▶ [Exercise tasks]
a. In the article on COVID deaths in Santa Clara County, what was the median age at death for Hispanic COVID patients in the county?
b. Continue the article on COVID deaths in Santa Clara County from where it stops.

[Text shown — start]

Providing further evidence of the racial inequities of the pandemic, new analysis of COVID cases and deaths in Santa Clara County finds that the virus killed mostly elderly white residents, but deaths among Latinx residents skewed much younger.
Dr. Mary Bassett, director of the François-Xavier Bagnoud Center for Health and Human Rights at Harvard’s T.H. Chan School of Public Health, is the lead author of a new paper that examines the racial and ethnic disparities in U.S. COVID mortality. And as she tells the New York Times, "It matters how old you are when you die, because your role in society differs."
The paper finds that Black and Latinx communities, especially in the South Bay but throughout the country, are likely to feel far greater economic impacts from these COVID deaths among younger people. Because while deaths among older Americans are no less tragic, these deaths are much less likely to cut off income streams that entire families depended on.
A separate study of COVID mortality in California found that Hispanic Americans between the ages of 20 and 54 were 8.5 times more likely to die from the virus than their white counterparts.
In Santa Clara County, 51 out of 68 (75%) of residents under the age of 50 who died from COVID-19 were Latinx, even though they only represent 25% of the county population overall. And the median age at death of COVID patients in the county was 86 for white residents, but 73 for Hispanics.
Across California, in COVID cases where the race of the individual was recorded, Latinx residents represent 70% of cases overall, even though they represent 39% of the state's population. The reasons are many, but one that has been pointed to frequently has been the higher likelihood among this population that individuals have jobs that could not be done remotely.

[Text shown — finish]
[Dataset extract — start]

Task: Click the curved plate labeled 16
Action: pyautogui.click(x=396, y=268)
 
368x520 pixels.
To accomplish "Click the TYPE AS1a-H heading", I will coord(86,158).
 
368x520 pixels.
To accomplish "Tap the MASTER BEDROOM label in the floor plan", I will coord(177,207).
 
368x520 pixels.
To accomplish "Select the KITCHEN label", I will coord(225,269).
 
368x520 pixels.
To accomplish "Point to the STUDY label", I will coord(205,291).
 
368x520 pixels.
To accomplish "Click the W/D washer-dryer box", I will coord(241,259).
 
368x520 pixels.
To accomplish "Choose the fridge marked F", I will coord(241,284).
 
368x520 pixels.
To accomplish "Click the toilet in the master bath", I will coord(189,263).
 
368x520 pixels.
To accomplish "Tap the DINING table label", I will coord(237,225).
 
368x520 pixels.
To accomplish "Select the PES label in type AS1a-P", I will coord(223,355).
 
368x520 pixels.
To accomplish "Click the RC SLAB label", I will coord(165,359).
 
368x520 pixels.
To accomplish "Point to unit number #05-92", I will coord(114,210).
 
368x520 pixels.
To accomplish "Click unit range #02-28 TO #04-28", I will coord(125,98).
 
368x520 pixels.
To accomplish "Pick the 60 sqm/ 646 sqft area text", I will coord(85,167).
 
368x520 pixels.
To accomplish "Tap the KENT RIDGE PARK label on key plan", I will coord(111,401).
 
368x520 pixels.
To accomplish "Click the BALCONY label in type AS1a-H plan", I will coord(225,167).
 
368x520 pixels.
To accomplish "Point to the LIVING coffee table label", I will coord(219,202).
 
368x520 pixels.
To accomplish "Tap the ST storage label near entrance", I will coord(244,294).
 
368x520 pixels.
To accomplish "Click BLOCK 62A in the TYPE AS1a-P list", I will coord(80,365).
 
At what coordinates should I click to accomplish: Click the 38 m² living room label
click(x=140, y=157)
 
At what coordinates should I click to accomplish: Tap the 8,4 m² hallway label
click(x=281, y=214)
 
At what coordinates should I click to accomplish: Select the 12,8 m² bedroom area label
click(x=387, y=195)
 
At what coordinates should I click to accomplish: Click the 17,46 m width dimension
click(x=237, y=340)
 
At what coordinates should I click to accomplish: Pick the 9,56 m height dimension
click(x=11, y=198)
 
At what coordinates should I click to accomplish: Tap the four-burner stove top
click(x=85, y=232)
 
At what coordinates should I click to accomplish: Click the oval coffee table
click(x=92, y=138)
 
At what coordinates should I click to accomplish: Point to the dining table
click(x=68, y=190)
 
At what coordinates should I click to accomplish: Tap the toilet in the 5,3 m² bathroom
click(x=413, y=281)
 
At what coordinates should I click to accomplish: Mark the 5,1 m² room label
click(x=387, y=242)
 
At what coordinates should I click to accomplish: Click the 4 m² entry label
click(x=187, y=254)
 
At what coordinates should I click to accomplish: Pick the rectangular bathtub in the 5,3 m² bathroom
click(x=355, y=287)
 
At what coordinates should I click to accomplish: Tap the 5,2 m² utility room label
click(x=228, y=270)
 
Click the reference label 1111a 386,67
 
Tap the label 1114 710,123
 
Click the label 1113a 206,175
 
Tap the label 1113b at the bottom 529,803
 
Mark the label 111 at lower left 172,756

[Dataset extract — finish]

▶ [Results for the exercise]
a. 73

b.
Other factors include large, multigenerational households that often have one or more essential workers in them; and higher rates of pre-existing conditions like diabetes.
One example case used in the Times piece is that of 38-year-old Jesse Ruby, who died on January 16 after contracting COVID at an in-law's house on Thanksgiving. Ruby visited the hospital in early December when he had trouble breathing and tested positive for the virus. Still, despite having high blood pressure and diabetes and being obese, Ruby was sent home by the ER, only to return to the hospital a few days later, after his skin began turning blue.
Ruby's death has created economic hardship for his family, but it's also frayed relationships in various ways — with some family members blaming Ruby's girlfriend for not insisting he stay in the hospital on that first visit. But another factor that likely came into play was that his private insurance had not kicked in at that point, and he was on MediCal when the ER sent him home.
"Identifying COVID-19 disparities is an initial step toward mitigating disease impacts in vulnerable communities," write the authors of a recently published study in the Annals of Epidemiology.
But, unfortunately, it is too late for many in this pandemic.